Sacramento to continue its goal of becoming a California zero-emission vehicle capital
The California Energy Commission chose the City of Sacramento to receive a $1.8 million grant, aiding the city’s ongoing efforts to become a zero-emission vehicle capital of California.
As part of the second phase of the California Energy Commission’s (CEC’s) EV Ready Communities Challenge, different communities submitted blueprints for transitioning to zero-emission. Sacramento was then selected to receive funding to begin work on electric vehicle infrastructure.
Deputy Director of the Fuels and Transportation Division at the California Energy Commission Hannon Rasool explained the process by which they choose grant applicants.
“We really strive to have a transparent process so that we can make sure we are designing to the needs of both the state and local communities,” Rasool said. “For this specific solicitation, we were looking for robust and well-thought-out implementation strategies as well as team qualifications, experience, project budget and project benefits in terms of greenhouse gas reduction.”
Rasool explained that providing equitable access to electric vehicle technologies is essential to the CEC’s mission.
“We look at not just where the chargers are, but who has access to them,” Rasool said. “We want to make sure that low-income and rural communities don’t get left behind. Electric vehicles are cheaper. Not only are they good for the environment, they’re good for the individual because the operating costs are much lower.”
In addition to the environmental and personal benefits, Rasool described how providing electric vehicle infrastructure is also a matter of public health.
“We know that transportation is the leading emitter of greenhouse gasses in the state— 50% of emissions—but It’s also an equity and a local public health concern,” Rasool said. “Diesel vehicles, especially trucks and buses, emit a lot of emissions that cause cancer and asthma. Local health issues are disproportionately borne by those in disadvantaged and low-income communities.”
Rasool further explained that investing in electric vehicles also has the potential to improve California’s economy.
“Right now, there are 34 entities within California which manufacture zero-emission vehicles (ZEVs) and infrastructure that is a part of the ZEV economy,” Rasool said. “Zero-emission vehicles were also the number one export for California in 2020. They bring a lot of good-paying jobs in construction and engineering.”
Director of Communications and External Affairs at the CEC Lindsay Buckley explained that the goal of a zero emissions California is ultimately a multilateral one.
“There are a lot of cooks in the electric vehicle kitchen,” Buckley said. “For example, the organization VELOZ is an effort where all of the state agencies involved in this work along with utility companies and car companies are coming together around a public service campaign to raise awareness about the availability of these vehicles and the rebates.”
In addition to the funds provided by the CEC, the Sacramento Metro Air District has committed $650,000 to the installation of electric-vehicle chargers.
Transportation and Climate Change Manager at Sacramento Metro Air Quality Jamie Lemus explained that this project has been developing for a long time.
“A lot of time, effort and networking has gone into this project over the years,” Lemus said. “We started with a project called CarShare, and over the years there have been different efforts from different partners.
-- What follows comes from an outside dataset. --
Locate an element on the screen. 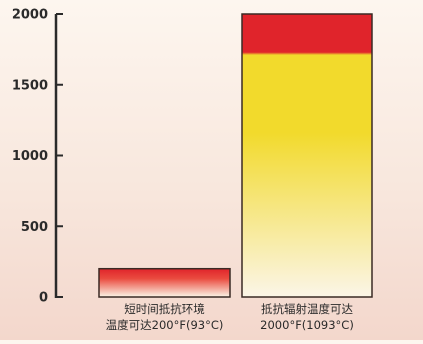 The width and height of the screenshot is (423, 344). x-category-label-2: 抵抗辐射温度可达 2000°F(1093°C) is located at coordinates (307, 317).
This project is really exciting because it brought all the players together.”
Lemus described what it means for Sacramento to become a zero-emissions capital, and what the next steps are in achieving this goal.
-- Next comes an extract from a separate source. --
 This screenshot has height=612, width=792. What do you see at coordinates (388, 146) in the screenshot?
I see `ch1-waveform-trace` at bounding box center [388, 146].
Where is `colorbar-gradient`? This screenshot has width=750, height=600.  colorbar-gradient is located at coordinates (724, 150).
“The idea is to make chargers as normal as gasoline stations,” Lemus said. “Within the City of Sacramento, we have to normalize [EV charging stations] and educate the community. We still have a lot of work to do.”
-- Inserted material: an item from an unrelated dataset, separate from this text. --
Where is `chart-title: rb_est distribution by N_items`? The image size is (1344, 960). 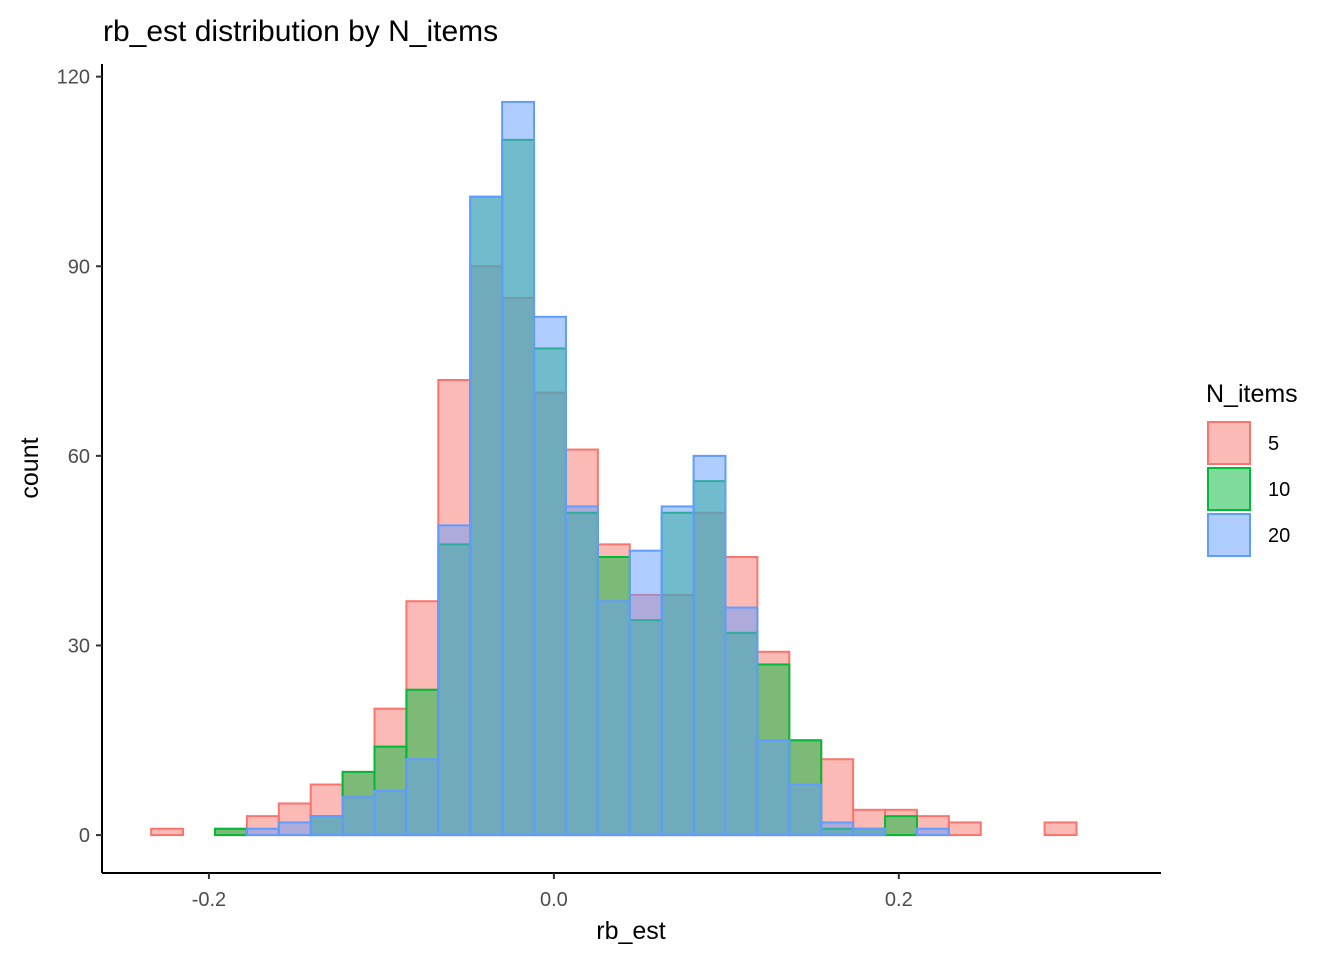 chart-title: rb_est distribution by N_items is located at coordinates (300, 32).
Lemus said that Sac Metro Air District is also undoing a legacy of systemic disinvestment in certain communities.
“Redlining has historically created some land-use sectors that were heavily invested in and others that were not,” Lemus said. “We need to locate these areas and do what we can to provide relief to disinvested communities.”
Lemus explained that one way local and state governments are attempting to remedy this disinvestment is through programs that provide EV transportation to low-income individuals.
“The California Air Resources Board’s program, Clean Cars 4 All, provides some lower-income communities the opportunity to get into an electric vehicle by providing a cash incentive of up to $9,500 towards a new car,” Lemus said.
Lemus explained that the move towards a zero-emission California will require every resident’s participation.
“We have the largest zero-emission school bus fleet in the nation—but people don’t know,” Lemus said. “We need to expand the mentality of carsharing and public transportation not just out of necessity, but because it’s easy and an option. Ride our bikes, drive electric cars. Let’s do what we need to do because it’s our responsibility to the next generation.”